Problem. Set down the listing below line for line, with no changes.
== Material supplied ==
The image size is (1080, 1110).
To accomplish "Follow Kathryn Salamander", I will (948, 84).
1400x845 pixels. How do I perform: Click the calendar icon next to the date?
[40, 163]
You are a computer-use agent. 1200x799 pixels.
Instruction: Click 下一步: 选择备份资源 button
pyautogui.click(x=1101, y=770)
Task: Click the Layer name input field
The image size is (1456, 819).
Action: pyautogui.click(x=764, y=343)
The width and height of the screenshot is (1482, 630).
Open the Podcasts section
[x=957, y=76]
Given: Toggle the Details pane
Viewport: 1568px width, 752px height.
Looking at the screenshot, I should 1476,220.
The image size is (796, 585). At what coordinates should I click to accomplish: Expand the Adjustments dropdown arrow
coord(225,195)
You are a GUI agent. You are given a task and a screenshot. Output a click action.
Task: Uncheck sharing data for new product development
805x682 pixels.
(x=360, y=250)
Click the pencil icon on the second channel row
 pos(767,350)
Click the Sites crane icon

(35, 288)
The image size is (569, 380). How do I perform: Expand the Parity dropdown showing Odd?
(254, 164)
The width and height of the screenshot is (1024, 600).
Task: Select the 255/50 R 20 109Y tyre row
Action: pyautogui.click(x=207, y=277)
===
Response to this task.
The image size is (1080, 1110).
To accomplish "Follow Kathryn Salamander", I will (948, 84).
1400x845 pixels. How do I perform: Click the calendar icon next to the date?
[40, 163]
You are a computer-use agent. 1200x799 pixels.
Instruction: Click 下一步: 选择备份资源 button
pyautogui.click(x=1101, y=770)
Task: Click the Layer name input field
The image size is (1456, 819).
Action: pyautogui.click(x=764, y=343)
The width and height of the screenshot is (1482, 630).
Open the Podcasts section
[x=957, y=76]
Given: Toggle the Details pane
Viewport: 1568px width, 752px height.
Looking at the screenshot, I should 1476,220.
The image size is (796, 585). At what coordinates should I click to accomplish: Expand the Adjustments dropdown arrow
coord(225,195)
You are a GUI agent. You are given a task and a screenshot. Output a click action.
Task: Uncheck sharing data for new product development
805x682 pixels.
(x=360, y=250)
Click the pencil icon on the second channel row
 pos(767,350)
Click the Sites crane icon

(35, 288)
The image size is (569, 380). How do I perform: Expand the Parity dropdown showing Odd?
(254, 164)
The width and height of the screenshot is (1024, 600).
Task: Select the 255/50 R 20 109Y tyre row
Action: pyautogui.click(x=207, y=277)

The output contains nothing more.